Disclaimer: I do not own the Hunger Games.

What Cato Left Behind

After the games, after all the solemn ceremonies surrounding the returning of the bodies to the Districts and the funerals, Cato's family was finally left to mourn in peace. Besides a large collection of swords and posters of past Hunger Games victors that covered the walls of his room there were other things he left behind. The smell of him that lingered in his clothing which his mother tried to preserve by putting them in a sealed plastic bag, and his training trophies which his father boxed up immediately, wanting no tangible reminder of the games that killed his son. There were the usual odds and ends of teenagers, letters from girls, a bottle of overly strong cologne, a closet full of smelly shoes, old games and toys from childhood, and high on the back of a shelf, a box. Not a large box but big enough to hold at least two pairs of those stinky shoes. The things inside of the box were the things that turned him into the vicious, angry killer he was in the games. They were photos of two boys. Two boys with identical smiles, identical blue eyes, and the same wavy blonde hair. Pictures of them as babies, pictures of them crawling, pictures of birthday parties and the two of them playing with a dog. So many pictures that stopped when the two boys were eight. That was the year that Helm, Cato's twin, had gotten sick with a disease of the lungs that nobody could cure. A strain of pneumonia so virulent that Helm was dead in three days. Maybe if the hospital had been able to stock better medicines from the Capitol they could have saved him.

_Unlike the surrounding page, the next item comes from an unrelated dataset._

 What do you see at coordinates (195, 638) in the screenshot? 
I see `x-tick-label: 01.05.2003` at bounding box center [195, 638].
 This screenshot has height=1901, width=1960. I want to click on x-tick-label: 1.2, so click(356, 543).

But the Capitol rations out medicines for the districts and the supply train only comes every six months. After that Cato asked his parents if he could start going to the training center. They thought it would be good for him, give him a distraction from his grief. Cato threw himself into his training and embraced the heartless philosophies of his trainers. He became bitter and cruel and never spoke Helm's name. That was the boy that all of Panem saw in the 74th Hunger Games; they never knew that he used to be a sweet, happy little boy. It was no surprise to Cato himself that he died in the games, after all half of his soul was already dead, and a person can't live with only half a soul.